The ballad singer seldom starts on his rounds before dusk, and he is careful to get a report whispered widely about that he is the "deputy leading tenor of the London Opera Company, and don't want to be seen by daylight, as it might injure his reputation." He is above being questioned, and tells you bluntly, "If you've got anything for the shell, why, shell out; if not, shut up. I'll sing you your favourite song, but there's no time for gabbing." He has a powerful and fairly good voice, and knows how to use it. He occasionally says he has a cold and then he puts in an execrable deputy, which further exalts his own powers and himself in the opinion of his admirers. He sings the latest and most popular songs, and evidently pockets plenty of money, especially in the autumn at seaside places like Margate and Ramsgate.


"Ballad singer."

"Wacht-am-Rhein."


"Petticoat quartette."

Our German friends, who have so considerately left their "Happy Fatherland" to test the English taste for music, are happily getting less numerous every year, but there are still a few left—some tolerable, some otherwise. They are brought over from the agricultural parts of Germany by an enterprising bandmaster, who gives them four shillings a week, pays their fares, provides instruments, uniforms, board and lodging, and teaches them to play some instrument. Their pay increases according to the progress they make. Fulham is their headquarters and Sunday their practice day. The novices begin playing in the northern and eastern suburbs of London, and, as they improve, they are promoted to the south-west and west. A guide goes with them, and he does the collecting. Denmark Hill being a favourite residential locality for well-to-do Germans the best bands generally work—or rather play—that way.
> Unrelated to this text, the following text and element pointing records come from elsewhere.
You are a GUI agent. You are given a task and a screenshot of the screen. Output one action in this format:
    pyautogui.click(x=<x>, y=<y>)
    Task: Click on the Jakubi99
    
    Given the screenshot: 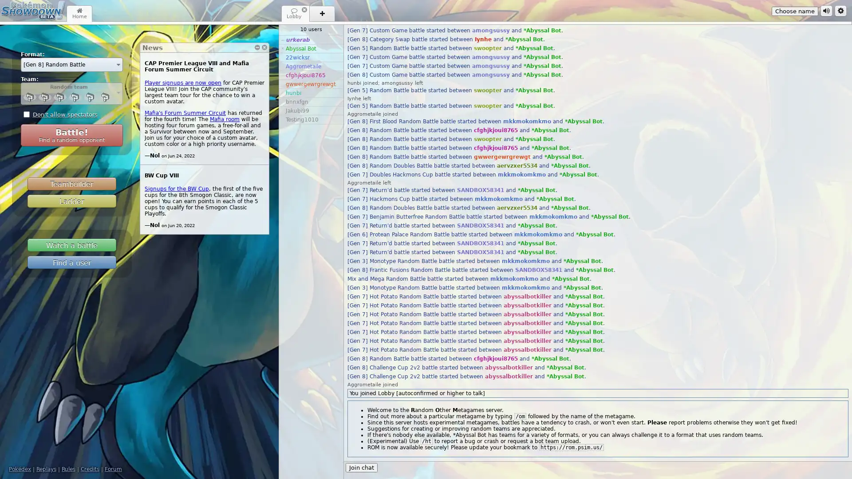 What is the action you would take?
    pyautogui.click(x=311, y=110)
Dogs, especially singing dogs, take great delight in German bands, and may often be seen, with their noses skyward, lifting up their voices in grand chorus, and are no doubt supremely disgusted that their efforts to increase the harmony are not appreciated by the bandsmen.

The Petticoat Quartette comprises four girls, supposed to be sisters. But they are none of them communicative, and the answer of the oldest one to our first question was somewhat startling: "Ask my Pa," said the lady, to the innocent question, "Are you all sisters?" Where they picked up their playing powers, what they earn, and other cognate inquiries were answered by the equivalent of "What's that to you?" They appear to have been pestered a good deal with proposals from trousered street musicians, to join their band; as the eldest said emphatically, "We don't want no perfessional help from nobody." This reply, and an injunction front one of the crowd to "Let the gals alone," checked further inquiries.

With regard to the "Nigger Minstrels" there is nothing new to be said, and it has not yet been discovered why the singing of men with blackened hands and faces is liked, when the singing and playing of the same men with uncoloured skins would not be tolerated. Niggers—real Niggers—never could either sing or play, but our "Nigger Minstrels" can do both.

Some street musicians at this time of the year—happily only a few—make a little overtime as waits, and keep us in mind of "The Mistletoe Bough."